The earliest studies indicated that metronidazole (Flagyl) had a beneficial effect on Crohn’s disease. In the 1990’s, Ciprofloxacin (Cipro) was use in combination with metronidazole or alone in multiple trials, and was also found to have a significantly beneficial effect on Crohn’s disease. In 2005, Dr. Shafran began to trial the broad-spectrum antibiotic Rifaximin on Crohn’s disease patients. The patients receiving only Rifaximin therapy had a higher remission rate (70%) than those receiving Rifaximin plus steroids (58%).
In the 1980’s, researchers noticed that patients who were receiving tuberculosis therapy showed an improvement of their Crohn’s disease symptoms as well. The initial report of one unlucky patient stricken with both tuberculosis and Crohn’s disease showed remission of Crohn’s disease when treated with an anti-tuberculosis therapy of isoniazid, rifamipicin, pyrazinaminde and ethambuterol for 9 months. Dapsone, another anti-tuberculosis therapy, was trialed with some success that proved limited when larger studies were completed.
The pathogen, Mycobacterium avium paratuberculosis (MAP) had been a candidate as the causative agent of Crohn’s disease for years because it caused a very similar illness in cattle called Johne’s disease. It was also a relative of Mycobacterium tuberculosis. MAP is an intracellular bacteria, meaning it hides inside the immune cells, and only an antibiotic with intracellular effectiveness would be effective against it. Generally, tuberculosis therapies are not effective against intracellular bacteria.
Eventually, researchers began looking at other antimycobacterial agents that had intracellular effectiveness and began having more success when the leprosy drug, clofazimine, was added to the cocktail. (Leprosy is caused by Mycobacterium leprae.) Clarithromycin was trialed as well, and although results were initially positive, treatment with clarithromycin alone (a macrolide) was likely to result in antibiotic resistance.
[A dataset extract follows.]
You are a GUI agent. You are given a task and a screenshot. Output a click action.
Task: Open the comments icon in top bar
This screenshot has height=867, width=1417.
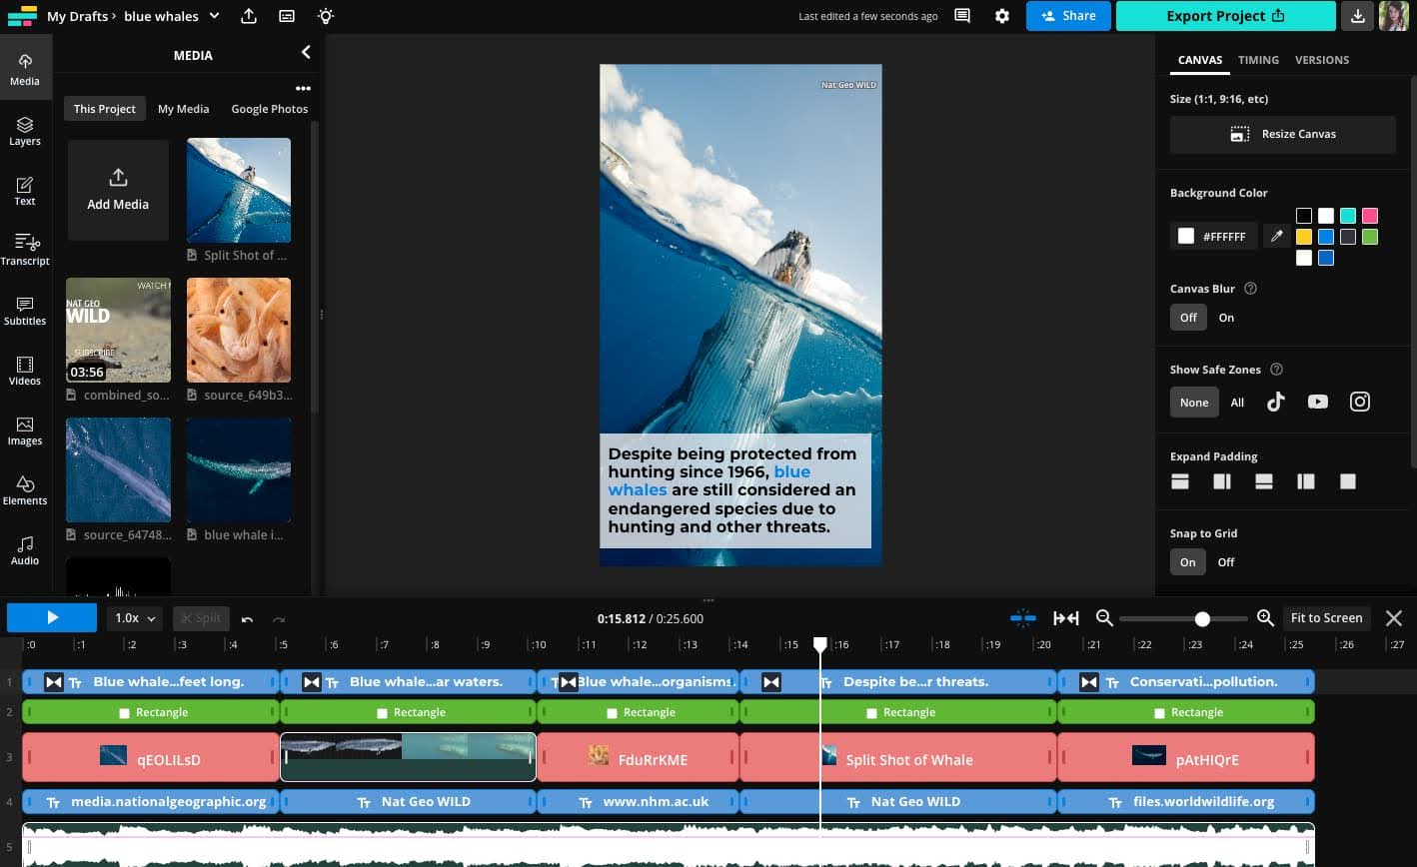coord(961,16)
The combination of three or four medications containing macrolides with intracellular effectiveness for more than 6 months was found to minimize antibiotic resistance.
The table below summarizes the Anti-MAP trials with success rates ranging from 44% to 89% remission rates.
The Selby study, while meeting the criteria of a large-scale, randomized trial studying the effectiveness of the Anti-MAP therapy, was widely criticized. One issue was that the data was not analyzed based on the standard Intention-to Treat (ITT) method. Once the data was analyzed using an ITT method, the remission rates were significantly higher in the Anti-MAP group than for those taking the placebo. Another problem with the trial was that the doses of antibiotics were below optimal levels, and by the author’s own admission, the clofazimine capsule failed to rupture, and patients did not receive the medication. Despite these short-comings, the Anti-MAP therapy in the Selby trial actually performed better than the anti-TNF medications currently used for Crohn’s disease. See a comparison of Anti-MAP vs. Anti-TNF therapies on the Treatment of Crohn’s via Anti-MAP Therapy page.
The authors conclude with some case reports from their own practices using Anti-MAP therapy, and discuss the genes which predispose people to Crohn’s disease by inhibiting the immune system’s ability to attack and clear intracellular infections such as MAP. Some of these genes are NOD2, IRGM and ATG16L1. In summary, the authors state that properly chosen antibiotics are beneficial in treating Crohn’s disease.